Parikh D, Armstrong G, Liou V, Husain D. Advances in Telemedicine in Ophthalmology. Semin Ophthalmol 2020;:1-6.Abstract
Telemedicine is the provision of healthcare-related services from a distance and is poised to move healthcare from the physician's office back into the patient's home. The field of ophthalmology is often at the forefront of technological advances in medicine including telemedicine and the use of artificial intelligence. Multiple studies have demonstrated the reliability of tele-ophthalmology for use in screening and diagnostics and have demonstrated benefits to patients, physicians, as well as payors.

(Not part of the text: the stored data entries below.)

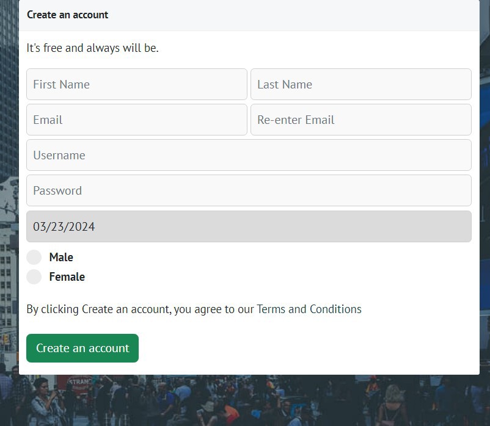Click the Password input box

[x=249, y=190]
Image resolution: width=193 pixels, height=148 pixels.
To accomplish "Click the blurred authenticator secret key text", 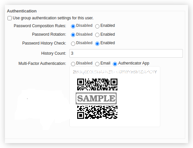I will click(115, 72).
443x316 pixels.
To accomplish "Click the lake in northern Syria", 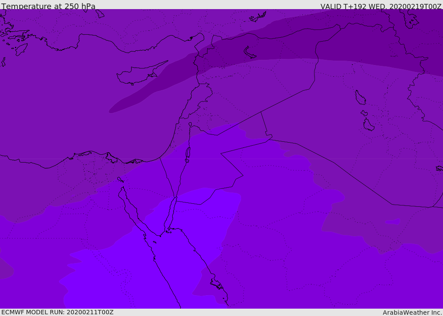I will (249, 52).
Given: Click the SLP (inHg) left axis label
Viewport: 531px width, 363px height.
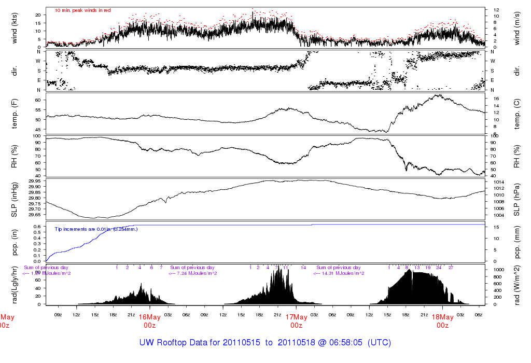Looking at the screenshot, I should (x=14, y=200).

There remain obstacles to widespread implementation, but recent legislation and regulation passed due to the devastating COVID-19 pandemic have helped to reduce some of these barriers. This review describes the current status of tele-ophthalmology in the United States including benefits, hurdles, current programs, technology, and developments in artificial intelligence. With ongoing advances patients may benefit from improved detection and earlier treatment of eye diseases, resulting in better care and improved visual outcomes.
Dobry A, Begaj T, Mengistu K, Sinha S, Droms R, Dunlap R, Wu D, Adhami K, Stavert R. Implementation and Impact of a Store-and-Forward Teledermatology Platform in an Urban Academic Safety-Net Health Care System. Telemed J E Health 2020;Abstract
Minority and low-income patients disproportionately experience dermatologic access challenges. Store-and-forward (SAF) teledermatology has emerged as a model of care delivery that may improve access. We sought to evaluate patterns of utilization and overall impact after SAF teledermatology implementation in a safety-net health care system. We performed a retrospective review of 3,285 teledermatology consultations from 2014 to 2017 in an urban academic safety-net health care system. A total of 1,680 (51.2%) patients were referred for inflammatory/rash conditions and 967 (29.5%) for skin lesions. The teledermatologist recommended in-person evaluation in 1,199 encounters (36.5%). Median wait time for a subsequent appointment was 36 days (range 0-244 days). Of subsequent in-clinic visits, 237 patients (26.4%) underwent skin biopsy. No-show rate after referral was 11.8%. In comparison, median wait time for dermatology appointment through standard referral was 64 days, with a no-show rate of 18.6%. Biopsy rate of patients referred via teledermatology was 26.4%, in comparison to a rate of 10.9% of patients referred directly from primary care provider. Implementation of SAF teledermatology in a safety-net health system resulted in avoidance of 63.5% potential dermatology visits. Consultation typically resulted in a change in suspected diagnosis or management plan. Rates of concordance between teledermatology consults and in-person evaluations were high. Median wait time was reduced by almost half, no-show rate was reduced ∼37%, and biopsy rate was more than double for teledermatology patients compared with standard referral. These findings suggest that SAF teledermatology may improve access to high-quality dermatologic care and increase clinic efficiencies for patients in safety-net health care systems.